■ **Exercise requirements**
In the records below, rename "unallocated" to "free space" in the stretch from the line containing "Click the Logout" through the line containing "(x=395, y=274)". Give only those lines, with everything else unchanged.

── Information provided ──

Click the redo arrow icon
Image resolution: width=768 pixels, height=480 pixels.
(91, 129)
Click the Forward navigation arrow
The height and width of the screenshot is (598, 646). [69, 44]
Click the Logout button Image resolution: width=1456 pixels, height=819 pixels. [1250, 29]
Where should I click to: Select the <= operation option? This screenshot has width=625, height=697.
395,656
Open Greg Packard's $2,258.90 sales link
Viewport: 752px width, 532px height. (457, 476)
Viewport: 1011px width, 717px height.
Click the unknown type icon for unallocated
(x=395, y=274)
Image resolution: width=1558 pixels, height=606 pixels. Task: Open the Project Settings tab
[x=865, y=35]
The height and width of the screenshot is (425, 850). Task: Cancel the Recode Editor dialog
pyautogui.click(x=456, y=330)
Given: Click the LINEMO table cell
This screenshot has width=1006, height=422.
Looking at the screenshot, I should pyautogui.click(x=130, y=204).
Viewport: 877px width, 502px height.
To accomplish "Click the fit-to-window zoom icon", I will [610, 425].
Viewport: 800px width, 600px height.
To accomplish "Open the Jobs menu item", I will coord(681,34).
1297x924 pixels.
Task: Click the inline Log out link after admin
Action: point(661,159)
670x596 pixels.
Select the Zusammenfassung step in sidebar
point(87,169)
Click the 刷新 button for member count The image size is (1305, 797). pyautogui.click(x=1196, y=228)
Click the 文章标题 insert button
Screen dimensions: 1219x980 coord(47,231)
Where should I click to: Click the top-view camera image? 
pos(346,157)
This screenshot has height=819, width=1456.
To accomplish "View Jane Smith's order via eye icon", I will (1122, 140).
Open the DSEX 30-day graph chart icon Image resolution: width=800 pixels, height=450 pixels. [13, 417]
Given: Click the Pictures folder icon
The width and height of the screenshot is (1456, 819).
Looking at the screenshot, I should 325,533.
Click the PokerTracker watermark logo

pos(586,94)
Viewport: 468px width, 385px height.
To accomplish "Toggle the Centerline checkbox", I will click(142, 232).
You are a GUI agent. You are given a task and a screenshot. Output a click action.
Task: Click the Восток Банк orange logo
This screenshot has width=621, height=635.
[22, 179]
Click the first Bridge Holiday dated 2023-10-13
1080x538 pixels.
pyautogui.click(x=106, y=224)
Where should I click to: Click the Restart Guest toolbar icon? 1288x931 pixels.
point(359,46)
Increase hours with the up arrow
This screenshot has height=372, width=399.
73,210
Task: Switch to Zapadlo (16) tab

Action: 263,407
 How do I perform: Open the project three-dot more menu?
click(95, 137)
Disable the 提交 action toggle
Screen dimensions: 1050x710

───

■ **Result of the task**
Click the Logout button Image resolution: width=1456 pixels, height=819 pixels. [1250, 29]
Where should I click to: Select the <= operation option? This screenshot has width=625, height=697.
395,656
Open Greg Packard's $2,258.90 sales link
Viewport: 752px width, 532px height. (457, 476)
Viewport: 1011px width, 717px height.
Click the unknown type icon for free space
(x=395, y=274)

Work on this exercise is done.